■ Assignment: Your task is to filter the entries and copy every line containing the string "swatch".

Dataset entries
....
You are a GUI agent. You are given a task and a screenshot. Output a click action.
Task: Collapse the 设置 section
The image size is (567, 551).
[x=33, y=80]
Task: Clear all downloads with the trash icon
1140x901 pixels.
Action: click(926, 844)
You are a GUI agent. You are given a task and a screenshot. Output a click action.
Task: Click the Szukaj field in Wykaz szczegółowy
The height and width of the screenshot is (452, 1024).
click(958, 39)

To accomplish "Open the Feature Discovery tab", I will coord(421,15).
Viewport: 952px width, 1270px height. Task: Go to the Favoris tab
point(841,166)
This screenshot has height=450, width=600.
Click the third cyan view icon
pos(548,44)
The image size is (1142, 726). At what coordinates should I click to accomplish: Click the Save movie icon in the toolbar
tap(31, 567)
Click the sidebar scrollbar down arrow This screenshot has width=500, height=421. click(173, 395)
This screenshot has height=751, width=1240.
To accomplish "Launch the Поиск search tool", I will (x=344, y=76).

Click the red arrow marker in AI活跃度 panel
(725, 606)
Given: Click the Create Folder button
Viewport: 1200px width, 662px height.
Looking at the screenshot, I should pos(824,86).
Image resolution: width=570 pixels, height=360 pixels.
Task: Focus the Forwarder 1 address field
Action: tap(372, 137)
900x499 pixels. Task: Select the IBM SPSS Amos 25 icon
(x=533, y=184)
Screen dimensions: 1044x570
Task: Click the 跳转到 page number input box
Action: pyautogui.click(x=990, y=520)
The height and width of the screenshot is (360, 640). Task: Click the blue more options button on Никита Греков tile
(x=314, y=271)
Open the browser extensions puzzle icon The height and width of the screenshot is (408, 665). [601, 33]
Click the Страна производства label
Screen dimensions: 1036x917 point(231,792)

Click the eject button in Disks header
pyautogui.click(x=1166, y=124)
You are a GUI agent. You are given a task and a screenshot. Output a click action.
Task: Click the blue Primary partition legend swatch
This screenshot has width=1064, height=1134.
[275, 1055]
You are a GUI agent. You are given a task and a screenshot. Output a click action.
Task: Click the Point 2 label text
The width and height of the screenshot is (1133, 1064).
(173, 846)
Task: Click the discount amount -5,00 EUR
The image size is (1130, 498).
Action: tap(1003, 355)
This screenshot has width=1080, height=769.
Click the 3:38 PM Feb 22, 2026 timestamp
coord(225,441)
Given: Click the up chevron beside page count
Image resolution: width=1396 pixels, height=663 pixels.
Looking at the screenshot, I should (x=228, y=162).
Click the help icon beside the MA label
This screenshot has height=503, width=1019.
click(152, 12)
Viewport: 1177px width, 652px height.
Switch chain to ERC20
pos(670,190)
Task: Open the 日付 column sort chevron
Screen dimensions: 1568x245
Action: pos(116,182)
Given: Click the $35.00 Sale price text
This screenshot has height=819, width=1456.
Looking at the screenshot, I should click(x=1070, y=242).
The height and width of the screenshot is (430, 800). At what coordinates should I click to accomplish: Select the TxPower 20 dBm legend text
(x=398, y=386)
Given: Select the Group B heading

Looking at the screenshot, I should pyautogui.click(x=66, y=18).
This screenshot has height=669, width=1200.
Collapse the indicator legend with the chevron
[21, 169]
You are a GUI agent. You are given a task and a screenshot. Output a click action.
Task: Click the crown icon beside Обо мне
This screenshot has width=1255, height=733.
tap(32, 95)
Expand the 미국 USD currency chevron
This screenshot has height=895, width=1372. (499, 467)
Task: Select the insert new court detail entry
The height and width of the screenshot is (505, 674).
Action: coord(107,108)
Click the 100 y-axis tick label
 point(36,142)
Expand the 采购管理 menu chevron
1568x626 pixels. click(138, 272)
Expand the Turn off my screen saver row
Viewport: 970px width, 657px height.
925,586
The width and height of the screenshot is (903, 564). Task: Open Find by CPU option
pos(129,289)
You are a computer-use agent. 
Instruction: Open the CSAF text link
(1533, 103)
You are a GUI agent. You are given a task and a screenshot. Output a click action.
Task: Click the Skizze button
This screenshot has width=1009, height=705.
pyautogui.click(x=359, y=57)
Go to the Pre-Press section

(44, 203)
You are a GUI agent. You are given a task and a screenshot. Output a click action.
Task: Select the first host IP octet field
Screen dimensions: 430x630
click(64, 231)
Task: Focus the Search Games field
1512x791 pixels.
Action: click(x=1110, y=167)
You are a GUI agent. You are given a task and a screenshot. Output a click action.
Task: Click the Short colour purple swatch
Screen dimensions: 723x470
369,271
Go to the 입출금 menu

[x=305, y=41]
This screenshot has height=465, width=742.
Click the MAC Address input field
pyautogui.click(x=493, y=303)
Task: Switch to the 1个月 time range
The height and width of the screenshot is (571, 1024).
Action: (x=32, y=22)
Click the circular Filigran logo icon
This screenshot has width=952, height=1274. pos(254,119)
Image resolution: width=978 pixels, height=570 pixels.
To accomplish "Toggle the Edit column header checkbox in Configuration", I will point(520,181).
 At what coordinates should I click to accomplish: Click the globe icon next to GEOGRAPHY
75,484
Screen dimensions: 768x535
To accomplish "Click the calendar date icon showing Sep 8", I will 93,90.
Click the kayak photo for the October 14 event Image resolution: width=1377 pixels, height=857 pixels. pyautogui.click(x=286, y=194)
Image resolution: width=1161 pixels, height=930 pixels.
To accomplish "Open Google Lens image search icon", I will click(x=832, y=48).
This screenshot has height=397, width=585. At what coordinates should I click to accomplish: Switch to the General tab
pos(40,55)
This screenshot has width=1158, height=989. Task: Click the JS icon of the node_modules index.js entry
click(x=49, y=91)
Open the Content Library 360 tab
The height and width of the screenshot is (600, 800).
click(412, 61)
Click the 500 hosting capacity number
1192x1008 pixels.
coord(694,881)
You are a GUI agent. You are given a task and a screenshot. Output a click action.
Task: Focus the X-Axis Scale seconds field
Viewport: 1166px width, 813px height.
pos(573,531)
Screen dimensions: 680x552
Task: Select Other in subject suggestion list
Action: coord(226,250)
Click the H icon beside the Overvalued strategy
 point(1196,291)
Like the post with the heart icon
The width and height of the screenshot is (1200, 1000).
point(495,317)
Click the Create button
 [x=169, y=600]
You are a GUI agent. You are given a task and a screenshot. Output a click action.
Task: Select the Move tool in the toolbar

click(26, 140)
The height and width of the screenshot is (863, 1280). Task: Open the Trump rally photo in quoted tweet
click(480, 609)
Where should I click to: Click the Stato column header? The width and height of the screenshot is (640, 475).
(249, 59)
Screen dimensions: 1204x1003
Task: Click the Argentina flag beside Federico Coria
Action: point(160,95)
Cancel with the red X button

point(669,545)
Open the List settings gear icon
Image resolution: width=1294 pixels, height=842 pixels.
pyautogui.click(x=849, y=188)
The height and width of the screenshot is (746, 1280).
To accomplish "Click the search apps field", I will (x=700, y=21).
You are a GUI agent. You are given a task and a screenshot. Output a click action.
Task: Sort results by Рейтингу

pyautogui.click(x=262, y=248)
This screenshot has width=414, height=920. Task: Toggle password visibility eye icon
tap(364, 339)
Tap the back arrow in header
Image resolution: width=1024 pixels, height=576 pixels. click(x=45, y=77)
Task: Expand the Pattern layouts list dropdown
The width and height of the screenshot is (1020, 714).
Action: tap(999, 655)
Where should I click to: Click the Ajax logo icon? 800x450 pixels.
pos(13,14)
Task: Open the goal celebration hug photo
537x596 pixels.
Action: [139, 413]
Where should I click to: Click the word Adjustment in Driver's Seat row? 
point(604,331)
....
■ Answer space:
Task: Click the blue Primary partition legend swatch
Task: Click the Short colour purple swatch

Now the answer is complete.